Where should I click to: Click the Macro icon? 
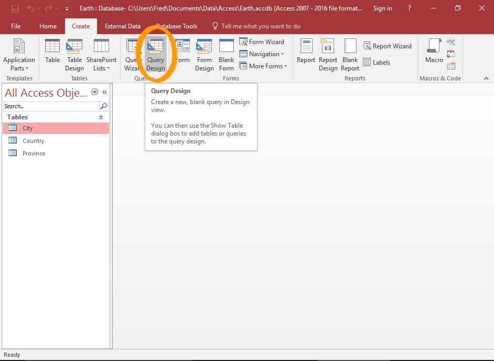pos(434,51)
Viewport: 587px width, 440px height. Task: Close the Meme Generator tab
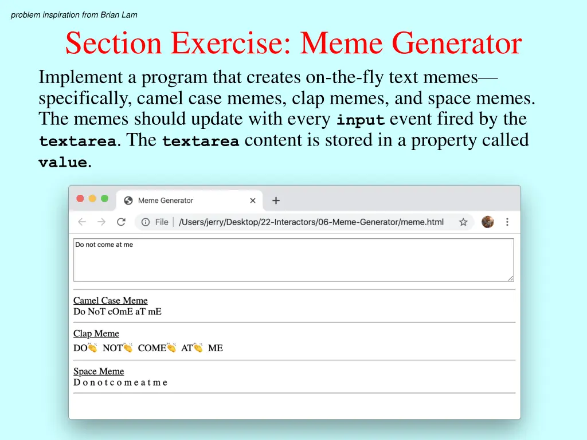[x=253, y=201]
----
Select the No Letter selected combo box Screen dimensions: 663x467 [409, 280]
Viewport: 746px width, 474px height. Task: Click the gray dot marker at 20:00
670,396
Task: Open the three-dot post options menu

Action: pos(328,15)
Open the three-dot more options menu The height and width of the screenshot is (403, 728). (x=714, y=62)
----
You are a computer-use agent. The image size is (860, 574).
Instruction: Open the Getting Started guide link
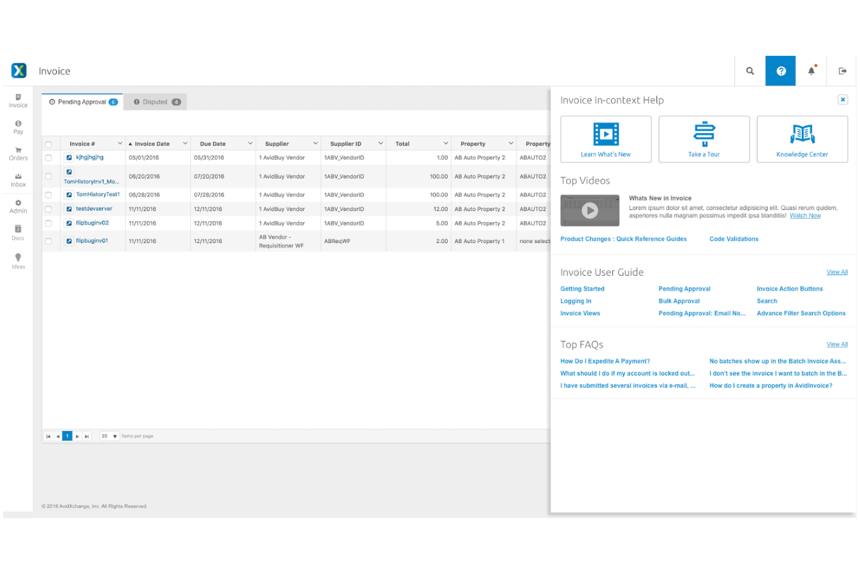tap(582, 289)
----
__TASK INSTRUCTIONS__
In the entries above, find the line with "Select the No" and the line with "Open the three-dot more", then set down exactly those two and every line between them, nothing else.

__ANSWER BOX__
Select the No Letter selected combo box Screen dimensions: 663x467 [409, 280]
Viewport: 746px width, 474px height. Task: Click the gray dot marker at 20:00
670,396
Task: Open the three-dot post options menu

Action: pos(328,15)
Open the three-dot more options menu The height and width of the screenshot is (403, 728). (x=714, y=62)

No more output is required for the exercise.